Теперь он зачем-то застыл, как вкопанный, у богатого трехэтажного дома с красивой лепниной на фронтоне — так и стоял под палящим солнцем, не стирая едких капель пота, катившихся по лицу. Черная фигура его отбрасывала под ноги тень, растекшуюся, как лужица чернил.

За спиной монаха гулко ухнула дверь — неожиданно резкий звук в снулом, как рыба в руках торговца, безжизненном городе. Иоаннит слегка вздрогнул, бросил взгляд через плечо, будто его застали на чем-то недостойном, как мелкого воришку. Из особняка напротив выскочило сразу трое, с небывалой для сиесты заполошной прытью. Молодая девушка в полосатом платье, парень лет пятнадцати и толстоватый мужчина важного вида, с бритым подбородком. Впрочем, важного от него сейчас осталось — только живот да красивая зеленая одежда: на лицах всех троих читалась одинаковая открытая паника, стиравшая все иерархические различия.

— Пошла! — рявкнул зеленый — и девушка, пискнув, подобрала юбку и пустилась по улице бегом. Иоаннит изумленно проводил ее взглядом. Хозяин — тот, что приказывал служанке — рявкнул подобным же образом на юношу, тот рванул в другую сторону — и едва не сбил иоаннита с ног. Тут только хозяин заметил — вернее, осознал — присутствие кого-то чужого почитай что у своих дверей; его цепкий взгляд разом охватил черного чужака, оценил алый крест на госпитальерской одежде — и засиял почитай что облегчением.

— Отче! Сам Бог вас послал! Вы священник?

— Увы, нет, — учтиво отозвался тот на окситанском, раскрывая руки в грустном жесте отказа. — Я всего только смиренный брат, к тому же не вашего приорства… А что случилось, любезный? Я могу чем-то помочь?

Он еще договаривал, а сердце его уже сжималось, выворачивалось, зная все наперед…

Хозяин еще раз прожег монаха испытующим взглядом — словно за пару секунд пытаясь выяснить, можно ли тому доверять. Доверить нечто безумно дорогое.

— Вы ж из госпитальеров, отче… тьфу ты, то есть брат? Лечить умеете?

— Три года мое послушание состояло в уходе за болящими.
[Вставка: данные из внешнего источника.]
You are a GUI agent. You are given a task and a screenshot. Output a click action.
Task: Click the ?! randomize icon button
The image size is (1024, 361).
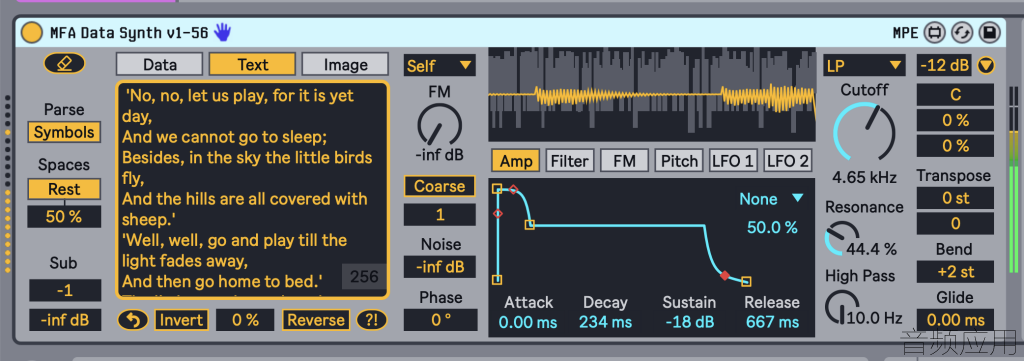click(372, 320)
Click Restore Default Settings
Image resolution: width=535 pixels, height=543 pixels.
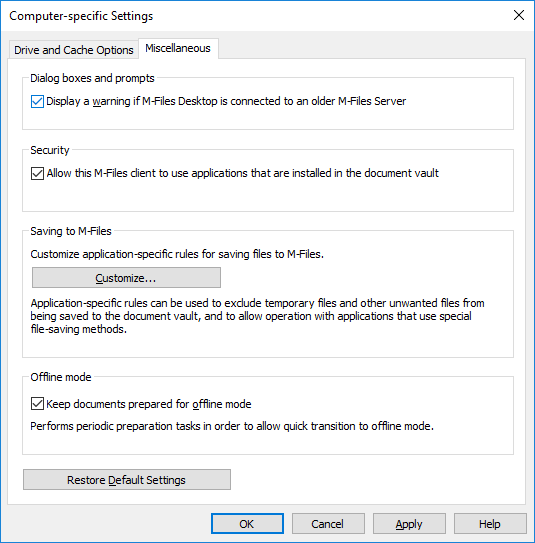127,480
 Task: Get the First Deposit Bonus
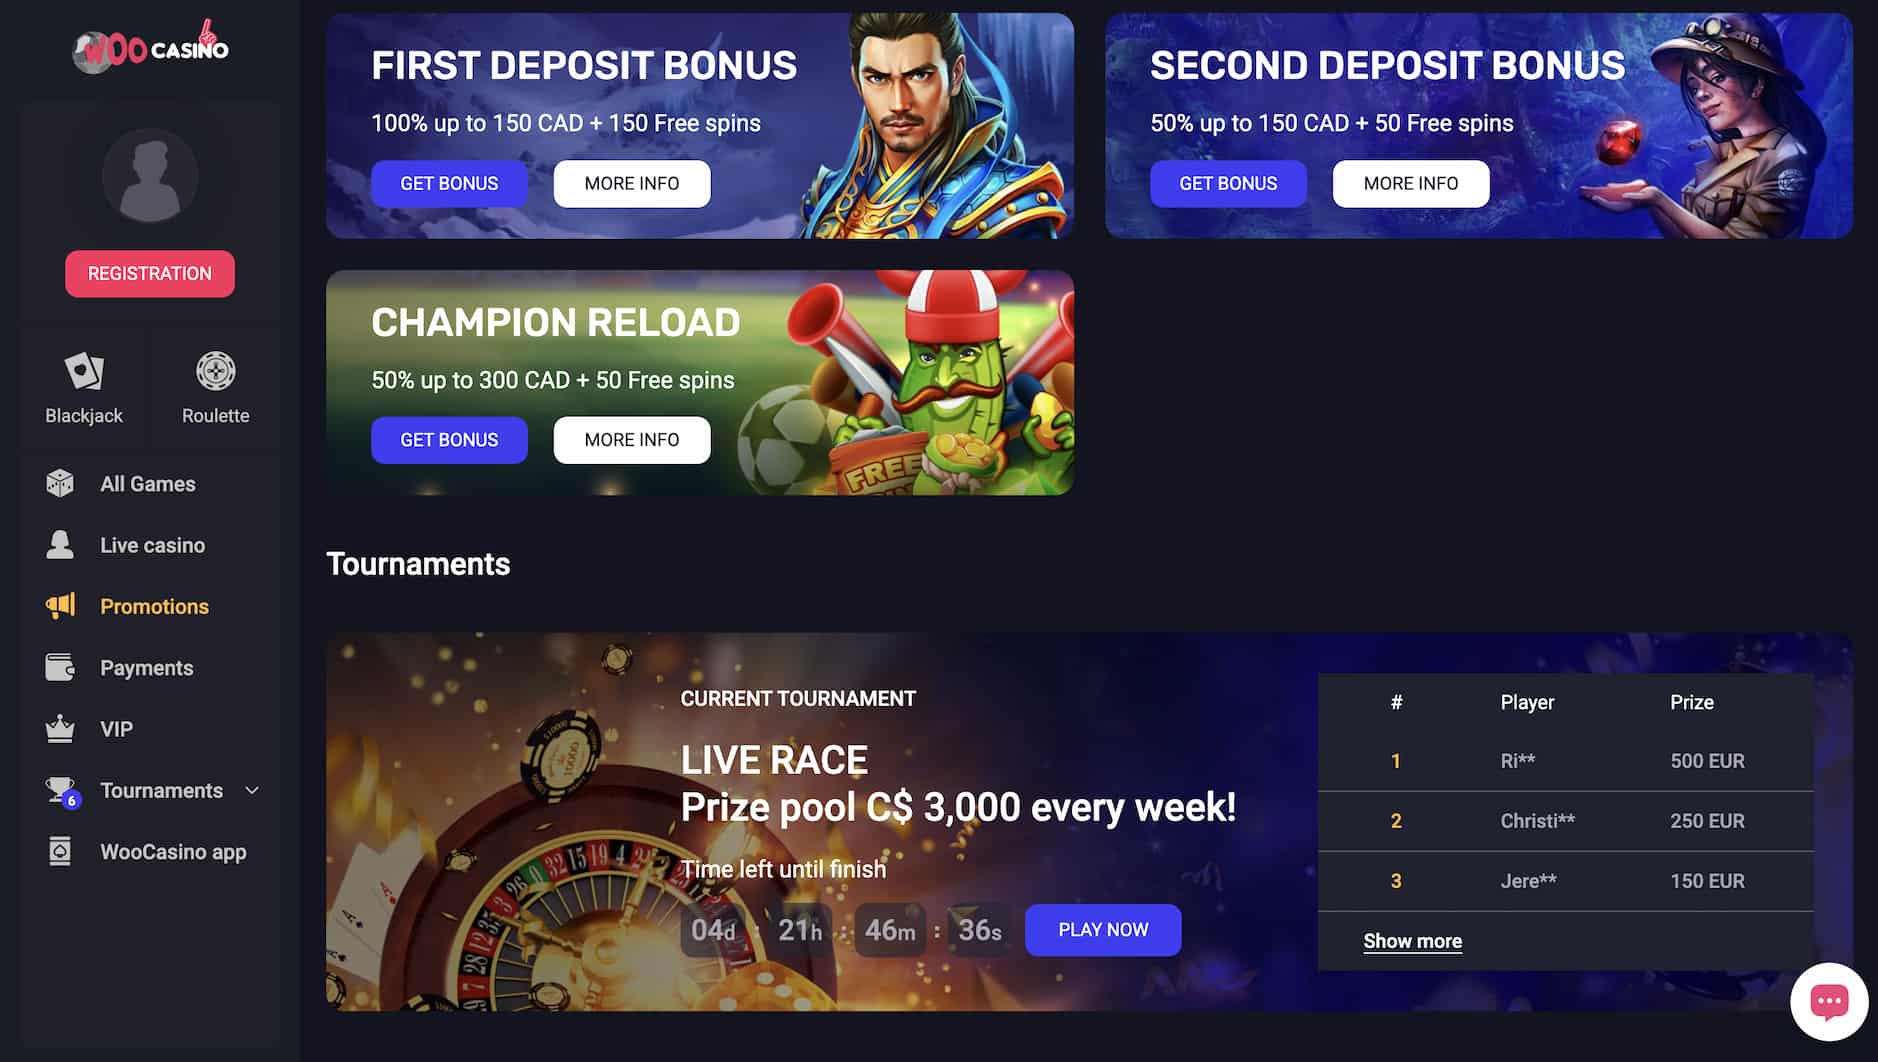tap(449, 183)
— Как есть вас Бог послал! — хозяин уже звал его за собой, руками, глазами, всем телом приглашая в пахнущую прохладой темную пустоту дома. — Заходите, Христа ради, не откажите в помощи! С человеком тут беда… за священником уж послали… Боюсь, не доживет он! До священника-то не доживет!

Мгновенно подобравшись, делаясь из прежнего себя — братом Ордена Госпиталя, молодой иоаннит проследовал за хозяином вглубь его роскошного дома. Под высокими потолками стояла мутная дымка жара — испарялась вода с мокрых драпировок на окнах. В просторной комнате, у стола, где еще громоздились остатки недавней дружеской пирушки, прямо на полу, на подстеленном матрасе, лежал и умирал человек.

Матрас, видно, доставили сюда из спальни — чтобы лишний раз не тревожить больного. Запотевшие холодные кувшины в кадке с колотым льдом стояли совсем рядом с его изголовьем. Пирушке не судьба окончиться, разве что перейти сразу в поминки…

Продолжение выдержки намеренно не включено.